Джеллис боялась, что он что-нибудь расскажет о Натали, и с мольбой попросила:
— Но что ты там делал?
— Делал? — рассеянно повторил Себастьен. Он вновь передернулся и бессвязно продолжил: — Я говорил тебе, у меня спустила шина. Я попытался поменять колесо, но гайки были слишком сильно прикручены. Я разозлился, расстроился и обругал их, а тут еще машина сорвалась с тормозов, и я поранил руку.
Он отпустил ногу и невидящим взглядом уставился на длинную рану на ладони, на кровь, медленно капавшую на пол гаража.
— И вот сейчас все вернулось, — прошептал он. — Я почувствовал слабость, у меня закружилась голова, я сел на пол… и все разом обрушилось на меня. — Дрожа и задыхаясь, Себастьен с трудом перевел взгляд на ее испуганное лицо. — Боже милосердный, Джеллис, все возвращается.
— Может, вызвать доктора? — в тревоге спросила она.
— Доктора? Нет, — поморщился он.
Не сводя с него глаз, страшась отвести взгляд в сторону, Джеллис уселась перед ним. Она не обращала внимания на холодный пол гаража, на пронизывающую стужу. Лишь обхватила его руками и крепко прижала к себе.
— Продолжай, — настаивала она. — А перед этим что тогда было?
Все еще хмурясь, пытаясь разобраться в изменчивых воспоминаниях, Себастьен пробормотал:
— Я бросил скобу крепления колеса на дорогу, и как раз тогда водитель грузовика…
— Нет, еще раньше.

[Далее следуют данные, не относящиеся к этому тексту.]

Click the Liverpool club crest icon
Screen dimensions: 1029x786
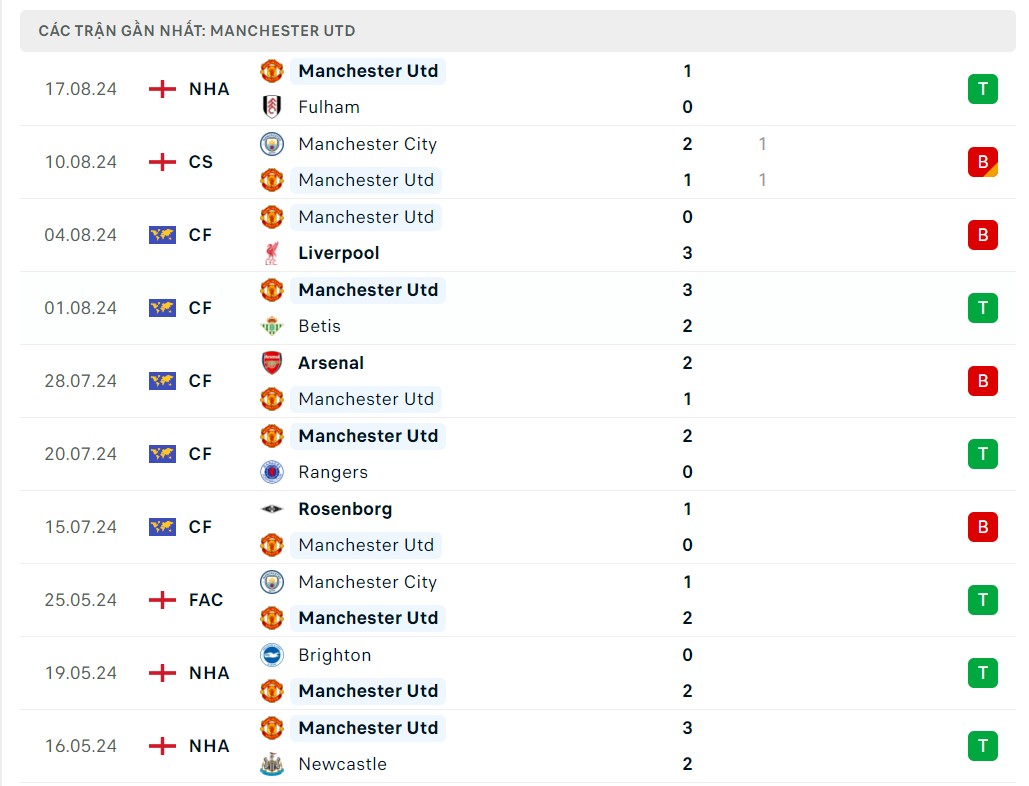(x=272, y=253)
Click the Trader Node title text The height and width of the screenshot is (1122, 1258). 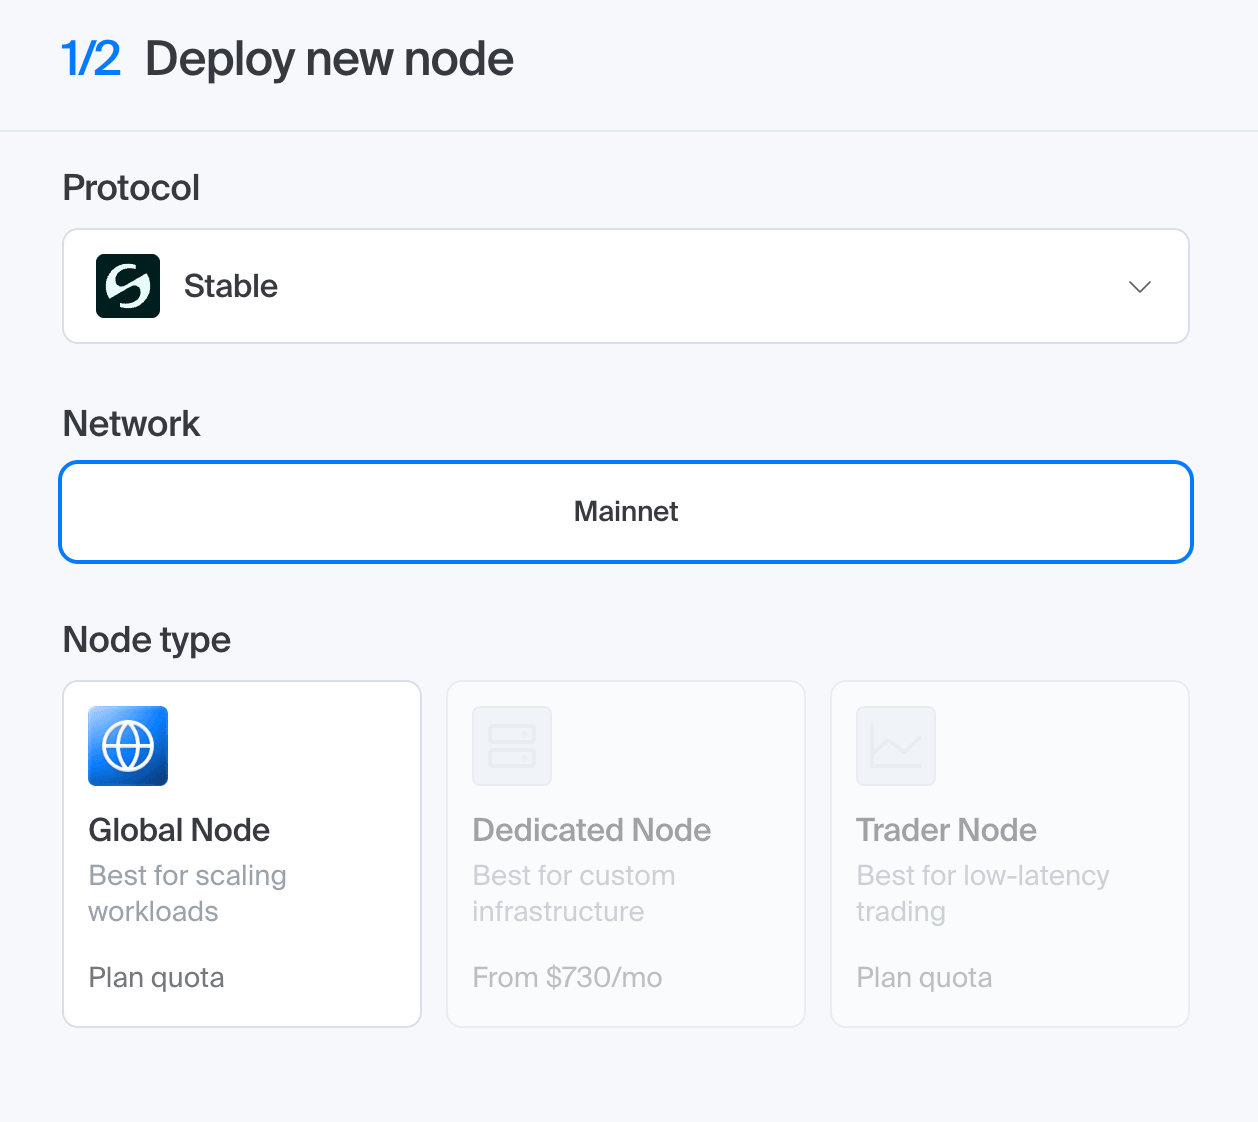(946, 830)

Что ты там делал?
— Прости, у меня все перепуталось. Мне позвонил Клод.
— Клод?
— Да. Он и Франсуа — мои друзья еще с детских лет. Мы играли, были всегда вместе, и я несколько лет не видел их. Он сказал, что Франсуа в Южной Америке, в каком-то ужасном госпитале, и без денег его не могут лечить. Он пытался убедить посольство сделать что-нибудь…
— И из-за того, что Франсуа был твоим другом, а ты всегда действуешь импульсивно, ты бросился на помощь, — нежно произнесла Джеллис
— Да.
— Но почему ты не сказал мне?
— Потому что не хотел волновать тебя. Я мог вернуться уже через несколько дней, поэтому я и сказал тебе, что мне надо кое с кем встретиться в Париже…

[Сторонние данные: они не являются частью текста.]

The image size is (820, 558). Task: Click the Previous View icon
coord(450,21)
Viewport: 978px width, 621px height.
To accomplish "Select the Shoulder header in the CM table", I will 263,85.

— Нет, — беспомощно ответила она. «По крайней мере после того, как я прочитала ту записку и поняла, почему… Или мне казалось, что поняла».
— Итак, я сел на поезд в Париж, потом полетел… Но когда туда добрался, Франсуа уже умер, — грустно объяснил он. — И я захотел лишь быстрее вернуться домой.
— Мне так жаль.
— Да. Он заболел, подцепил какую-то инфекцию… Я не знаю. Я не все понял из того, что мне рассказали в госпитале…
— А ты не собирался разводиться со мной?
— Что? Нет! Нет! — Он прижал ее к себе и крепко обнял. — Я не мог выяснить, кто я, Джеллис. Я повсюду искал тебя… И потом нашел в Портсмуте…
— Ты возвращался? — нерешительно спросила она.
— Что?
— Ты возвращался ко мне? Из Южной Америки?
— Да! О, Джеллис, да! — Он закрыл глаза и вдохнул ее аромат, ее тепло. И ему казалось, что он этого не вынесет. Он не видел ее четыре месяца, а потом обращался с ней, как с докучливым посторонним. Себастьен вдруг вспомнил, как вел себя с ней в Портсмуте, и застонал. «Боже, как все это ужасно! Как невыносимо больно». Но он так и не сказал тех слов, что Джеллис мечтала услышать. Он не видел, как она смотрела на него, не замечал, как болит у нее сердце.
— А Натали?
Себастьен открыл глаза и уставился на нее.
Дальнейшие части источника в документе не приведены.